We'll be slurping your data faster!!!
Can't really wait for it!!!
Microsoft has announced it will add five new features – some experimental - to the TCP stack it will ship in Windows Server 2016 and the Anniversary Update to Windows 10. Redmond says the following five features will make it into its new TCP stack: TCP Fast Open (TFO) for zero RTT TCP connection setup. IETF RFC 7413 Initial …
The last thing I want in MS closed source proprietary networking code. I don't care how efficient it is.
"To continue your download, please press the onscreen 'purchase' button to pay for another 20 minutes of access."
"We're sorry, your Linux system does not seem to be using Microsoft approved TCP/IP packets and your connection has been dropped."
"Your download will take 9h 47m as other traffic has been prioritized over you. For faster downloads, please click on our Premium Services website for a price schedule."
If you think I'm wrong, you've never dealt with them before.
Being less agressive during periods of high latency was specifically mentioned
(from article)
"LEDBAT will stop Windows competing aggressively for bandwidth during times of high latency"
yes. it's ABOUT TIME on THAT one... not like I hadn't specifically complained directly to them about that OVER A YEAR AGO (and others as well).
it's probably the WORST thing that Micro-shaft does with their forced updates: DOMINATE your intarweb connection with WHATEVER SCHTUFF *THEY* want to use it for, at a time of *THEIR* choosing, even if you're watching streamed media content. OOPS - interruption - because, Micro-shaft.
The Windows TCP stack used to be one of the best and most stable, but like everything else companies leaf fog each other, so once the windows TCP stack got overtaken, Microsoft setup a team to do everything possible to once again make it the best.
So for the next few years it may be the best, then it will taken overtaken again.
No company wants to be making small changes to their TCP stack all the time due to the cost of testing etc. Therefore a TCP stack will be frozen for many years, until there are enough large image changes to justify the cost of testing.
"Yeah, because we all have sooo much experience of 40GB connections"
Some of us do. And believe me, there's bugger all measurable difference in the IP stack between Windows and Linux performance on that (or any) kit; certainly not enough to be worth singing praises in forums. In the real world there are tons of other variables that have a bigger impact (e.g. hardware, infrastructure, etc) that make such statements completely worthless without a lot more qualification.
And believe me, all those hardware offload features in NICs are not all they are cracked out to be either - I've often had to turn this off due to buggy drivers or firmware from NIC vendors (*cough* Broadcom *cough*).
At the application layer things can be a bit different (NFS, CIFS, HTTP, etc, etc) and can swing either way depending on the service and OS. But there are so many variables there that we are heading way outside the scope of this thread. :)
Now all that said, it's good to see Microsoft making improvements. Everybody benefits from this sort of thing and shouting that $PREFERRED_OS is the best is just silly here.
Everybody benefits from this sort of thing and shouting that $PREFERRED_OS is the best is just silly here.
Indeed. Especially as no-one mentioned the true winner: FreeBSD.
Even Facebook admits that Linux is playing catchup: http://www.theregister.co.uk/2014/08/07/facebook_wants_linux_networking_as_good_as_freebsd/
"there's bugger all measurable difference in the IP stack between Windows and Linux performance on that (or any) kit
That's not my experience. Not a vast difference but at extreme bandwidth use, Windows Server is generally measurably faster and has lower CPU use.

» **MATERIAL SUPPLIED**:
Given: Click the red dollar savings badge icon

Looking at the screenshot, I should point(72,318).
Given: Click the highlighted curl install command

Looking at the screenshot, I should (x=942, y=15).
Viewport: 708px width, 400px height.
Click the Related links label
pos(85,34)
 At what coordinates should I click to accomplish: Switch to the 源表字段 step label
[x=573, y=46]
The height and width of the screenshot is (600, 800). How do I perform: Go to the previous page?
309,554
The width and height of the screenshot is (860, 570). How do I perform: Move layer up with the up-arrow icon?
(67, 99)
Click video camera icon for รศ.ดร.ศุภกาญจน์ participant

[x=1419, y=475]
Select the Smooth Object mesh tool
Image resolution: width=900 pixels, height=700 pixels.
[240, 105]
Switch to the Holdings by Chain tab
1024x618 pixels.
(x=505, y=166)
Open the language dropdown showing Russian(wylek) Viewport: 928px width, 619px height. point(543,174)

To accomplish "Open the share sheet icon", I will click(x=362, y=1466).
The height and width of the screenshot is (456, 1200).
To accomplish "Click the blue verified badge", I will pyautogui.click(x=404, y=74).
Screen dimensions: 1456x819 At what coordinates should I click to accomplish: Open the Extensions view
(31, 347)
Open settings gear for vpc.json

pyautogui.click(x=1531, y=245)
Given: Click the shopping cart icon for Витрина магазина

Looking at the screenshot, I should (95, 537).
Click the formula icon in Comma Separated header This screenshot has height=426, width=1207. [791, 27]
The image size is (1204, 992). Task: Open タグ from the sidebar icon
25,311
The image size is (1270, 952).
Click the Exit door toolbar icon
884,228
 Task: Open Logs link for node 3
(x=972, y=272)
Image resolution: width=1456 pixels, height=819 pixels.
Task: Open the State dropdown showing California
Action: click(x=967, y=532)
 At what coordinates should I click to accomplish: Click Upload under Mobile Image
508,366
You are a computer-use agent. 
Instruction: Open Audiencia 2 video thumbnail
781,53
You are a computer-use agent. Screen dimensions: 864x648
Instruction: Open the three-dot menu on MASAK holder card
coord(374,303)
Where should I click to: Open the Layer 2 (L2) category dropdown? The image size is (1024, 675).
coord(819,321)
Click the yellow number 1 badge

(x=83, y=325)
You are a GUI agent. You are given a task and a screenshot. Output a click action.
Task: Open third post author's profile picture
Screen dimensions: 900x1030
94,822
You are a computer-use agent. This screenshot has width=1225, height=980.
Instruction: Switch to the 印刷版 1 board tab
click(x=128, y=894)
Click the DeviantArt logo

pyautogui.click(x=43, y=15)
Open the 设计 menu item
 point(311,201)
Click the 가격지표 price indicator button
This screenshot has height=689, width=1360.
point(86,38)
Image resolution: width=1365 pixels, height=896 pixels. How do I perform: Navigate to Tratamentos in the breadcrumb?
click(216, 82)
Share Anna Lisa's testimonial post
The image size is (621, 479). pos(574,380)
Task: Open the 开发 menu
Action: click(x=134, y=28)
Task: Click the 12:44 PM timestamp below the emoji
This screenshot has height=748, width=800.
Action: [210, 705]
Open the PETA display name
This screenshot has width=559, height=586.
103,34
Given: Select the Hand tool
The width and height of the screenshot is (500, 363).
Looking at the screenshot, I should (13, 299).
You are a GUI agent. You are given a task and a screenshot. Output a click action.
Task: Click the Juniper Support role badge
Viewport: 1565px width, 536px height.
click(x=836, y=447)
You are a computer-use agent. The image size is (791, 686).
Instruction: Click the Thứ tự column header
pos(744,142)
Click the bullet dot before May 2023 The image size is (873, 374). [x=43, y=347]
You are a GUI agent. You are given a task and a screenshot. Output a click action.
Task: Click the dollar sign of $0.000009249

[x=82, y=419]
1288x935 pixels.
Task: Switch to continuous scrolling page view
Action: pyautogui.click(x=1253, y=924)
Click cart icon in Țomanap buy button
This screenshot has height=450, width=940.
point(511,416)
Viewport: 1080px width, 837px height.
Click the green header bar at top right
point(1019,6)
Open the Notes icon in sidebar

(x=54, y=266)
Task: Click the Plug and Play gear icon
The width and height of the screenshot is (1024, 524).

» **PARTS OF THE EXERCISE**:
(1) In the TCP stack discussion, rewrite the part between "Some of us do." and "this thread. :)", inclusive, substituting "faulty" for "buggy".
(2) According to the TCP stack discussion, what will LEDBAT stop Windows from doing?

» **THE ANSWERS**:
(1)
Some of us do. And believe me, there's bugger all measurable difference in the IP stack between Windows and Linux performance on that (or any) kit; certainly not enough to be worth singing praises in forums. In the real world there are tons of other variables that have a bigger impact (e.g. hardware, infrastructure, etc) that make such statements completely worthless without a lot more qualification.
And believe me, all those hardware offload features in NICs are not all they are cracked out to be either - I've often had to turn this off due to faulty drivers or firmware from NIC vendors (*cough* Broadcom *cough*).
At the application layer things can be a bit different (NFS, CIFS, HTTP, etc, etc) and can swing either way depending on the service and OS. But there are so many variables there that we are heading way outside the scope of this thread. :)

(2) Competing aggressively for bandwidth during times of high latency.